EXERCISE GOAL: Go through the entries below from the first line and output each one exactly, up to and including the line with "Task: Close the Hero Equipment window".

EXERCISE MATERIALS section start

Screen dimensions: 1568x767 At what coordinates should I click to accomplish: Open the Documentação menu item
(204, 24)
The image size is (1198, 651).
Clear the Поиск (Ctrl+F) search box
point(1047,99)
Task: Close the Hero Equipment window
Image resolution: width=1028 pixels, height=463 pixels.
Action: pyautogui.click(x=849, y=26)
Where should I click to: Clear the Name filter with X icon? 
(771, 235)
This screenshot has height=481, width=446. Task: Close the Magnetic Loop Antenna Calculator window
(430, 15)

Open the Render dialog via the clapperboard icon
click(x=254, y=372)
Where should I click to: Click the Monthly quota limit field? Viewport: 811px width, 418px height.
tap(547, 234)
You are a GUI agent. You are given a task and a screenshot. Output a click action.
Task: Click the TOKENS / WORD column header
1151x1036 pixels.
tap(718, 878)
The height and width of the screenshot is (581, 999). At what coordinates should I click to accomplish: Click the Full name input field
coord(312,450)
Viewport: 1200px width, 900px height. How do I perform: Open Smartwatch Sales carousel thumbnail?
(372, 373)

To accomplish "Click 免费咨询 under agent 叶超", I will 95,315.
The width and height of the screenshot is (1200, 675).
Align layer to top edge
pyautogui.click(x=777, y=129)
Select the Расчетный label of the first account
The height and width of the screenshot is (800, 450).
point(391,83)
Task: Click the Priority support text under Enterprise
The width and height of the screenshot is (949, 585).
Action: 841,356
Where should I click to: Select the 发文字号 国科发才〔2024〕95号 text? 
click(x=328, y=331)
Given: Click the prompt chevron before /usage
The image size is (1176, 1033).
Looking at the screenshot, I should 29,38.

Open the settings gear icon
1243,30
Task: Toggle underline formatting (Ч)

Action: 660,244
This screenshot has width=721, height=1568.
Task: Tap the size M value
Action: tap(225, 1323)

EXERCISE MATERIALS section end

ANSWER TO THIS EXERCISE:
Screen dimensions: 1568x767 At what coordinates should I click to accomplish: Open the Documentação menu item
(204, 24)
The image size is (1198, 651).
Clear the Поиск (Ctrl+F) search box
point(1047,99)
Task: Close the Hero Equipment window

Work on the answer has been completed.